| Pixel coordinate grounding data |
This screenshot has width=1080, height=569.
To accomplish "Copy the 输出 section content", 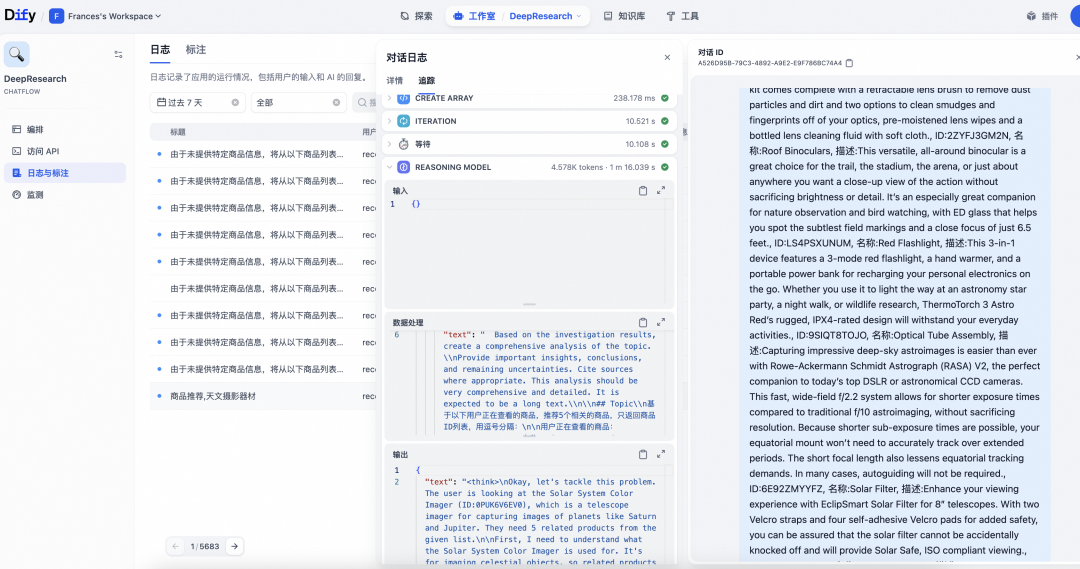I will (x=643, y=455).
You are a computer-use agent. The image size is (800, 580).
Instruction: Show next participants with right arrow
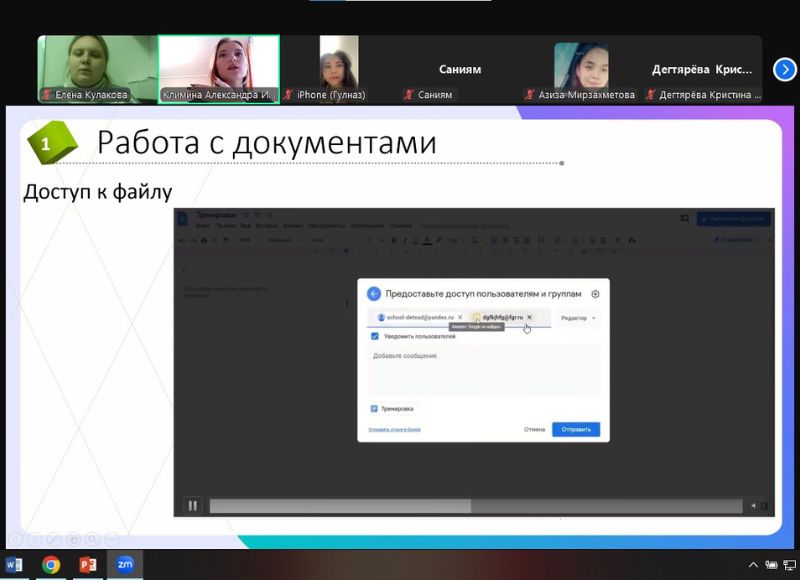click(785, 69)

| Prompt |
Exactly the lines from the one with "You are a computer-use" through the end of the records are to be repeated, both ends included, and pictures are to be omitted.

| Task response |
You are a computer-use agent. The image size is (800, 580).
Instruction: Show next participants with right arrow
click(785, 69)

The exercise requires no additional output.